■ **WHAT TO DO**:
Return each entry word for word, without its pictures.

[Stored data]
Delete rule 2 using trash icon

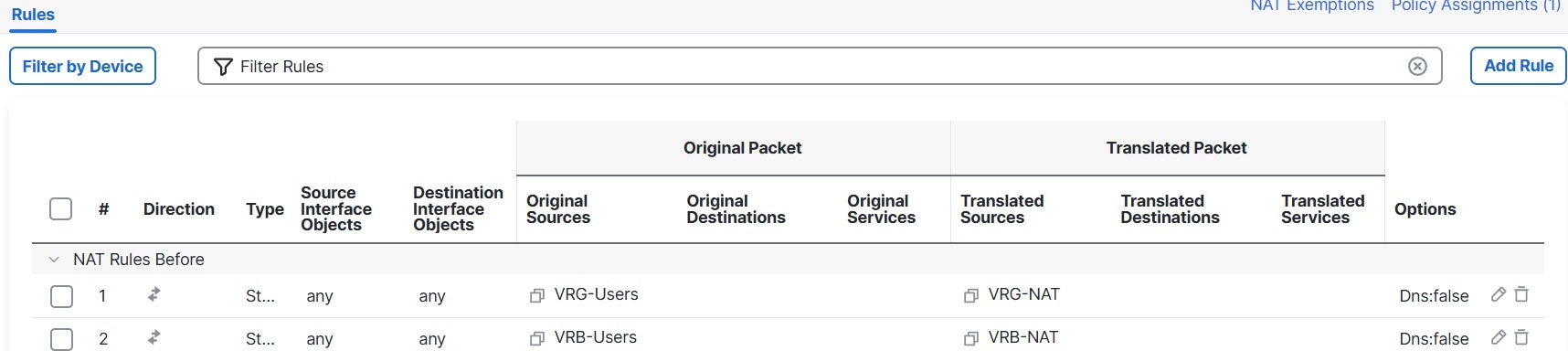1521,337
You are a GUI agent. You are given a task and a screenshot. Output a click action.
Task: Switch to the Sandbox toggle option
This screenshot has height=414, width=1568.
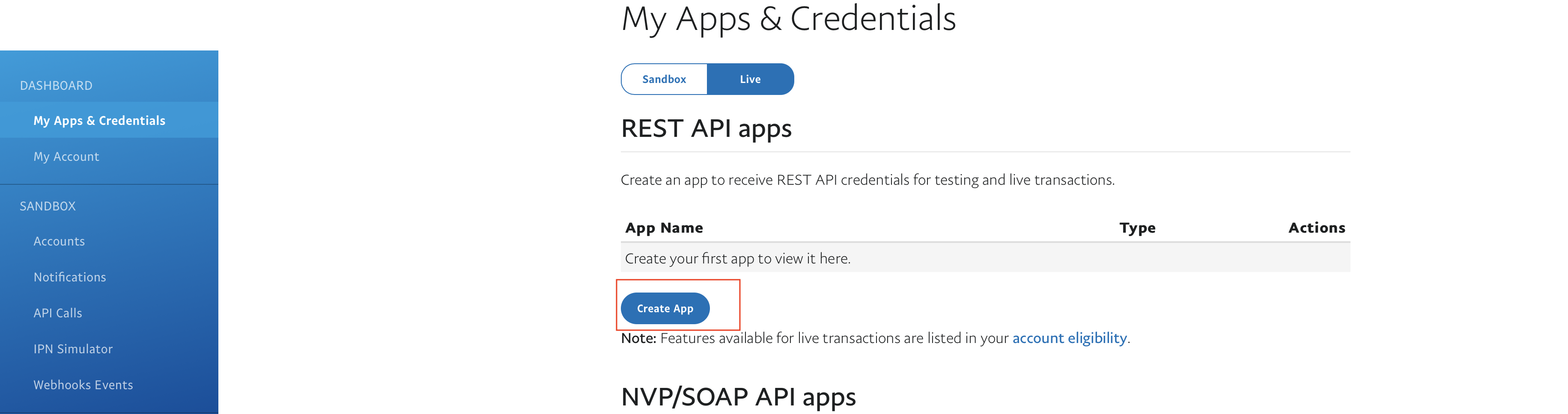coord(664,79)
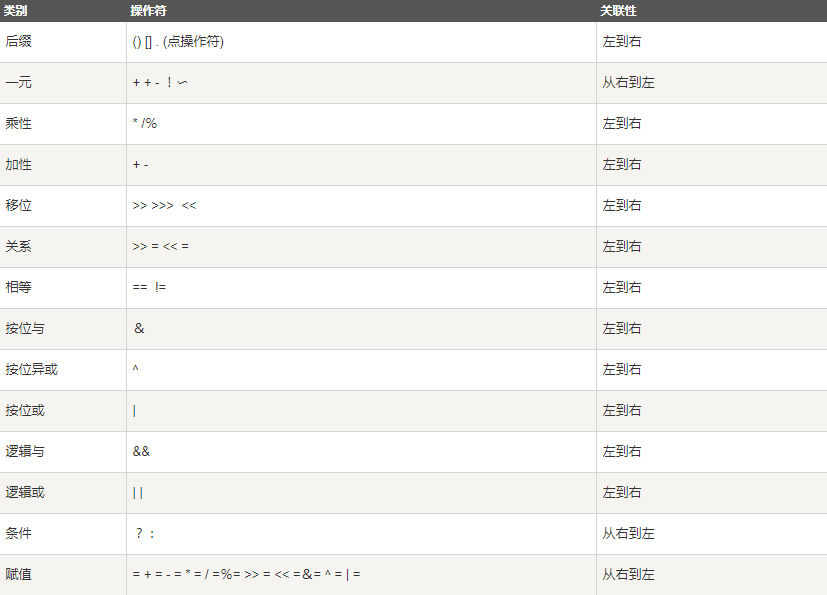Click the blue || operator link

(x=138, y=492)

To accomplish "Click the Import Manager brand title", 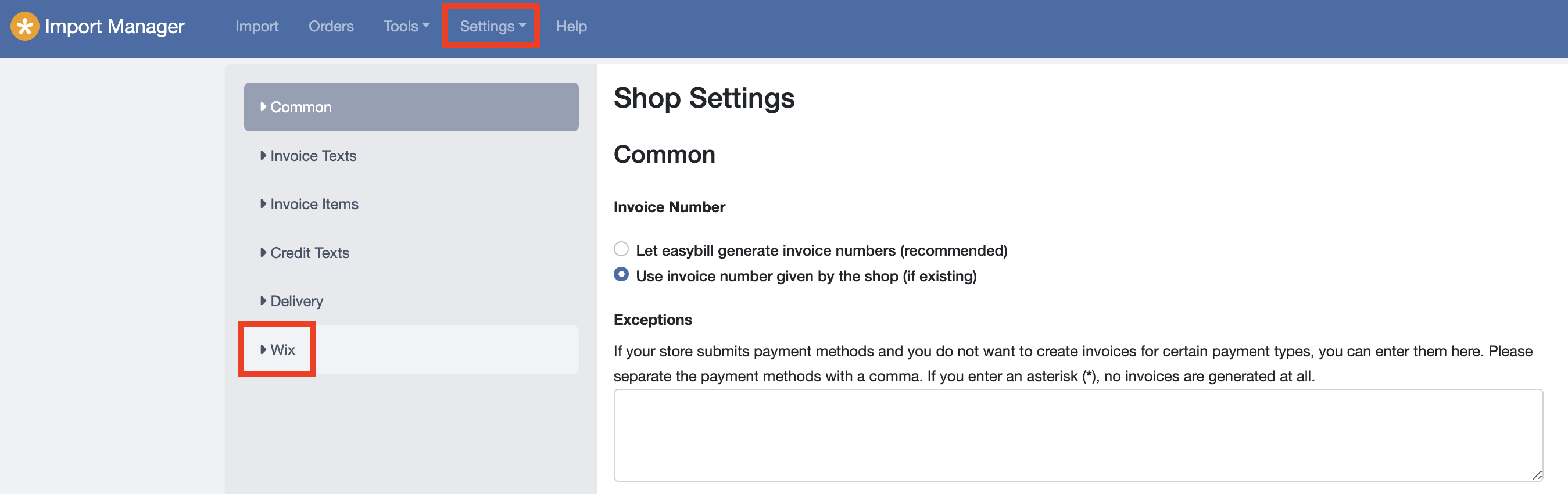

■ **RESULT BELOW**:
Delete rule 2 using trash icon

1521,337
You are a GUI agent. You are given a task and a screenshot. Output a click action.
Task: Switch to the Sandbox toggle option
This screenshot has height=414, width=1568.
coord(664,79)
Click the blue || operator link

(x=138, y=492)

To accomplish "Click the Import Manager brand title", 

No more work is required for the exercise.